Boris Johnson to face questions on Covid, Hancock and more from MPs at Liaison Committee today

The decision to fully lift restrictions on 19 July while scrapping masks and social distancing will likely be scrutinised

Boris Johnson will be quizzed by MPs on the Liaison Committee later today, as concern mounts over the plans to lift all remaining restrictions later this month.

The Prime Minister will likely face questions on the decision to scrap face-coverings and social distancing, the Hancock affair and much more during the session.

At a glance: 5 key points

Boris Johnson to face questions on Covid, Hancock and more from MPs at Liaison Committee today (Photo by Daniel Leal-Olivas - WPA Pool/Getty Images)

• [Data listing]:
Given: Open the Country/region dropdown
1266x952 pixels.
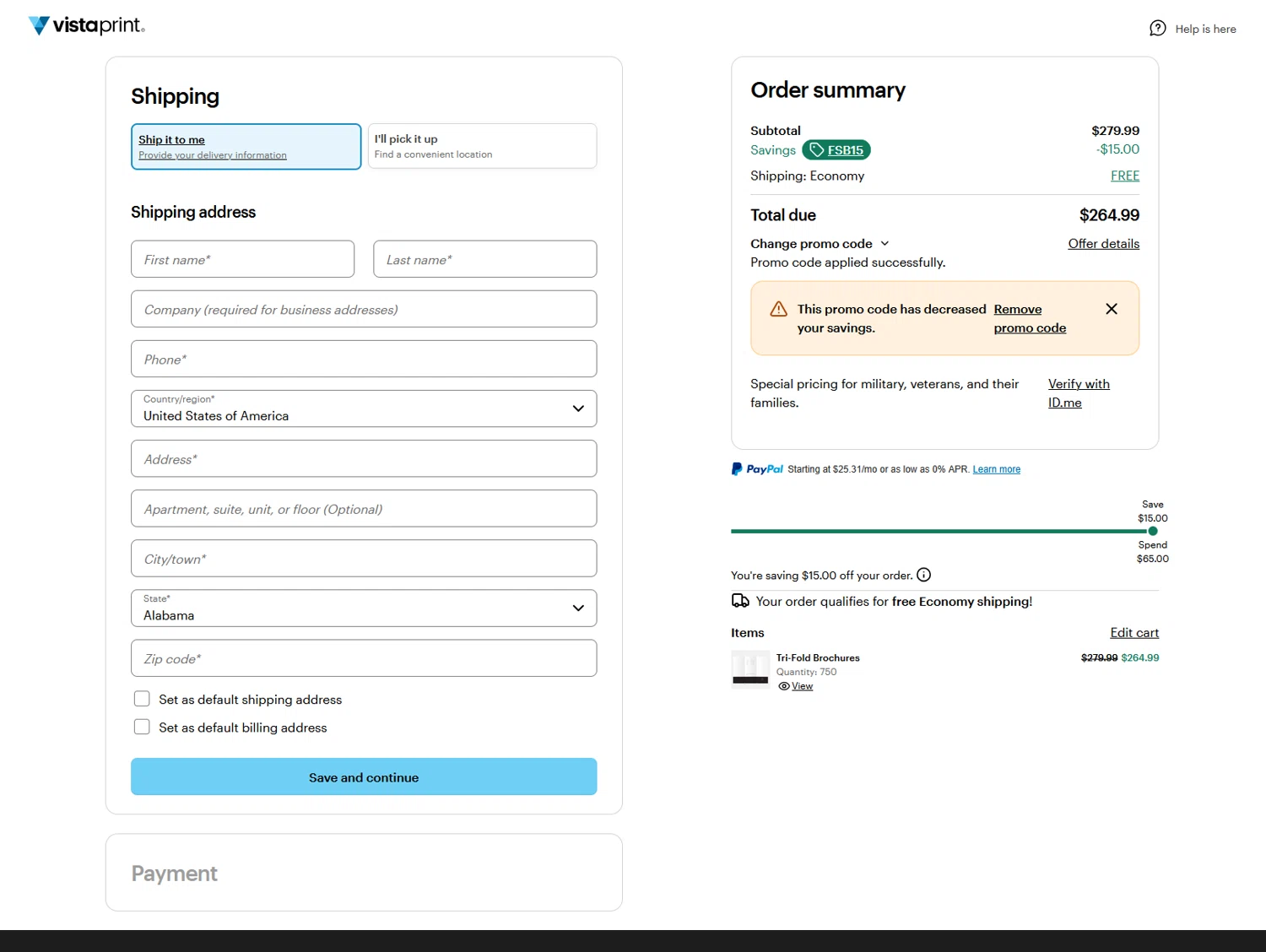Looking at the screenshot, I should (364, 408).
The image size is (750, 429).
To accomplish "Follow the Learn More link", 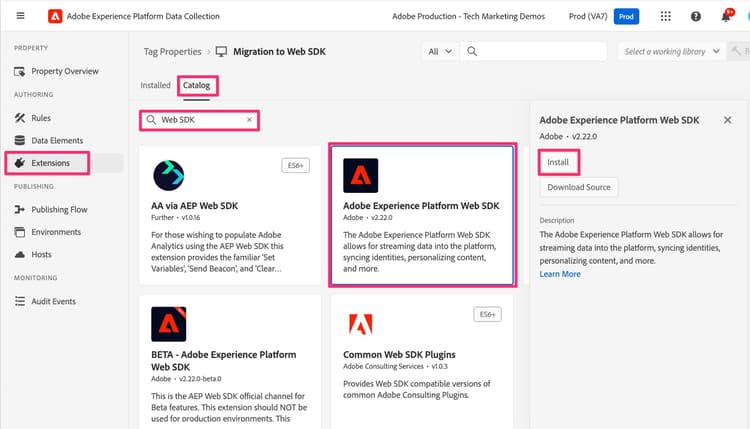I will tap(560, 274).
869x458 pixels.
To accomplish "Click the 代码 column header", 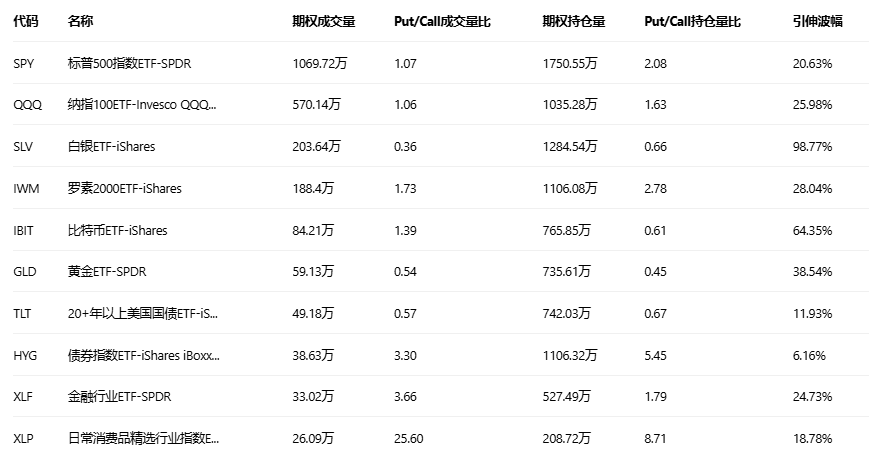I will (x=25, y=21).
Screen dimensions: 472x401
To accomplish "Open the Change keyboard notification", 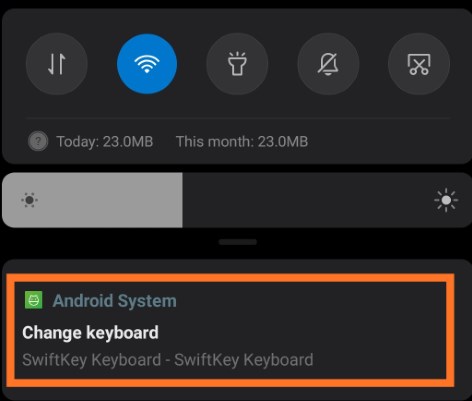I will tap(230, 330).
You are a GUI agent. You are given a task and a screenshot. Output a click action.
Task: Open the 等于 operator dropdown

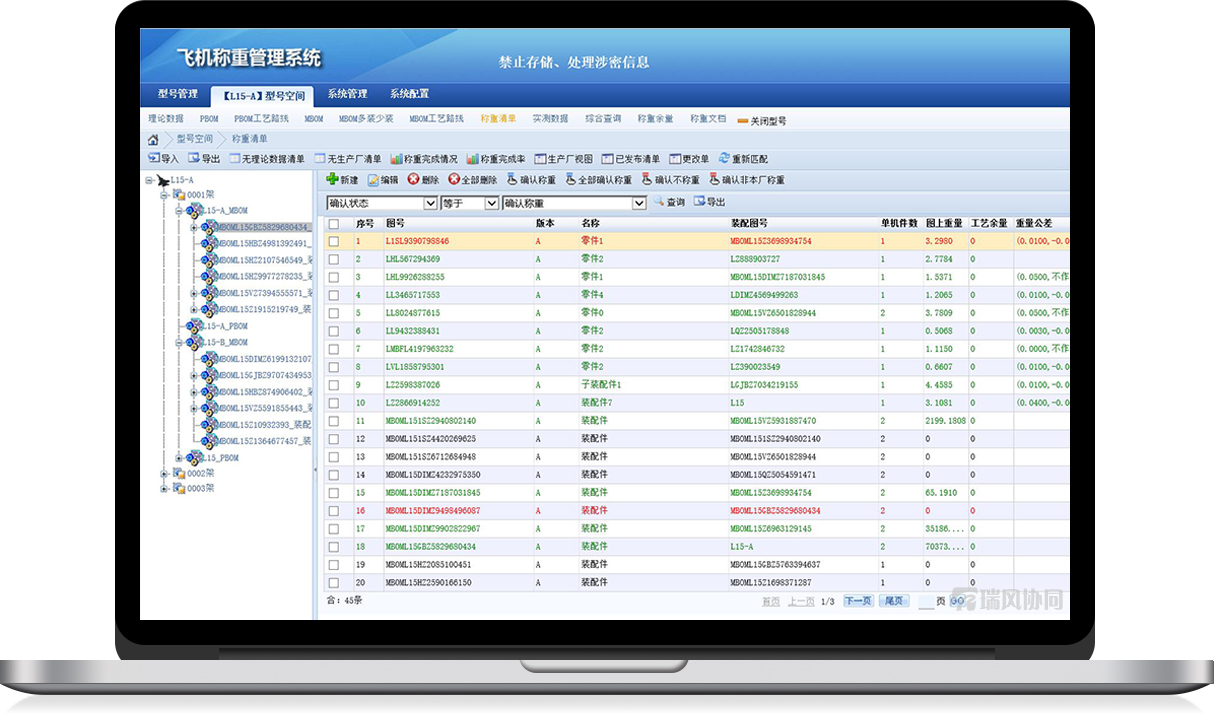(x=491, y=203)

• [Exercises to complete]:
[1] Retype the Boris Johnson news excerpt word for word, beginning at the words "Boris Johnson will" and stopping after "later this month.".
[2] Answer these questions using the Boris Johnson news excerpt:
(a) On what date are restrictions set to be fully lifted?
(b) Which committee's MPs will question the Prime Minister?
(c) Which two measures does the decision scrap?
[3] Carry on writing the Boris Johnson news excerpt from the point where it ends.
The items have no role in this work.

• [Answers for the exercise]:
[1]
Boris Johnson will be quizzed by MPs on the Liaison Committee later today, as concern mounts over the plans to lift all remaining restrictions later this month.

[2]
(a) 19 July.
(b) The Liaison Committee.
(c) Face-coverings and social distancing.

[3]
– The Prime Minister will appear at the Liaison Committee at 3pm today. This is a committee made up of the chairs of all the other departmental Select Committees

– MPs will have plenty to ask Johnson about, and the two hour session will be split into sections; COP26, Covid, Brexit and a catch-all/miscellaneous section

– The final section could prompt the most difficult and/or interesting questions, and the PM could expect to be asked about the Hancock affair, recent claims by his former aide Dominic Cummings or the rapidly unravelling scandal around health minister Lord Bethell

– MPs who will quiz Johnson include Labour’s Clive Betts and prominent Tory rebels, Caroline Nokes, Greg Clark, Robert Halfon and Tom Tugendhat

– Prior to the select committee appearance, Johnson will face a grilling from Labour leader Keir Startmer at PMQs

What’s been said?

Speaking at Monday’s press conference, the Prime Minister said: “We must be honest with ourselves that if we can't reopen our society in the next few weeks, when we will be helped by the arrival of summer and by the school holidays, then we must ask ourselves: when will we be able to return to normal?"

Speaking to BBC news, health secretary Sajid Javid said: “We are in uncharted territory and that’s true across the world, not just the UK. The case numbers could be 50,000 per day by July 19 and during the summer I expected them to keep increasing until they start falling. But the point is, the really important point is, and I understand why people would be concerned, is to really reassure everyone listening about the impact of the vaccines.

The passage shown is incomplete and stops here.